A Glimpse Into the Abyss: The Sex Traffic Industry in the UK

Yesterday I went into the West End to see Ocean’s 13 and meet up with Emma Thompson, a well-known actress and scriptwriter.

It was raining so I decided not to cycle in. Because of a late bus and traffic, I didn’t make it in time to see the movie, so I wandered around a bit then headed to Trafalgar Sq, where I was supposed to meet Emma later on. It was a very loose arrangement, made not with her but with one of her publicity people. Since ET lives nearby, I knew her address and had corresponded with her a few times recently, trying to get an interview for this magazine. Emma had passed on a message saying she was very busy (as usual) but that she'd be at “the installation” all week if I wanted to meet her. I had no idea what installation, so I did a Google search and found out she was taking part in a sort of art exhibition, designed to bring attention to the sex traffic industry.

“Every year thousands of young women are lured to the UK and brutally coerced into a life of sexual exploitation. Bought and sold, they are not visibly branded or shackled, but trapped in local massage parlors and behind the respectable net curtains of suburbia, they are forced to service punter after punter. These women are not sex objects, but daughters sisters and mothers with the same hopes and aspirations as you.”

I got to Trafalgar Sq and found the installation. It was a sort of makeshift tunnel or tube wrapped in black tauplin, and there was a long line of people waiting to go in. Since it was still raining and I was the only person in London without an umbrella, I didn’t feel like standing in line. I went to look for Emma but she was nowhere around. Since I wanted to say that I’d seen the installation when I did find her, I resigned myself to standing in line, and as it happened the line moved pretty fast.

The first stage of “the journey” entailed peering through small key-shaped holes at little scenes of cloth dolls and tiny furniture, showing the kind of environment that the future “sex slaves” had originally come from, then the arrival of a sex trafficker (a woman) to lure them away from their homes, into the hellish new circumstances.

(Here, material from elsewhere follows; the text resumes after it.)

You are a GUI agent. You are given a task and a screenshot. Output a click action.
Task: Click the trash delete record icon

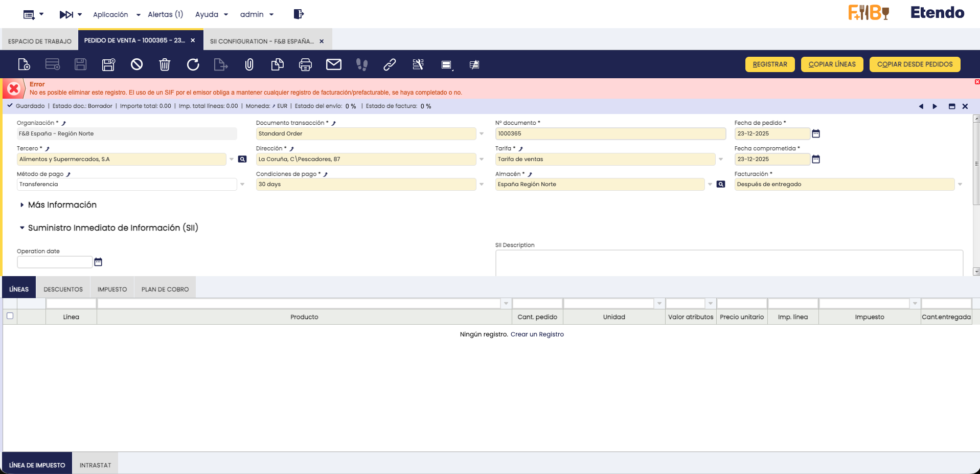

It wasn’t clear exactly how the girls were lured, but presumably it was with promises of easy passage to the new land, and of work when they got there, without ever specifying what such work would entail. Traffickers prey upon the naiveté and trusting nature of the girls, and it’s perhaps easy in retrospect to say that the girls ought to have suspected something. But how many of us have been fooled in similar ways—by our tendency to believe the best about people—out of a fervent desire to get what we want? (Which is why drug dealers find it so easy to con their clients, for example.)

The next stage involved standing in the darkness listening to music, mixed with women’s voices and sounds of despair and confusion. This led to the third stage, in which we were invited to peer through face-sized holes in the wall, only to find ourselves staring into a mirror. In the mirror, our own faces appeared atop photographic, life-size images of scantily clad female bodies, obviously prostitutes. This was a crude but effective device, and my first response was appreciatory (and perhaps defensive) laughter.

The next stage was by far the most powerful—a recreation of a room in which the business transaction occurred. There was a single bed, a mechanism underneath causing the mattress to undulate up and down rhythmically. On the sheet were what looked like shit stains. A trash can in the corner overflowed with soiled tissue paper; a box of condoms by the bed, make-up and other random trinkets on a mantelpiece, a mirror with lipstick stains, a board on the wall with the prices for various sex acts, and so forth. The room was rank and foul with the sticky, sweet and sour odor of sweat and despair. It was about now that I began to feel physically sick.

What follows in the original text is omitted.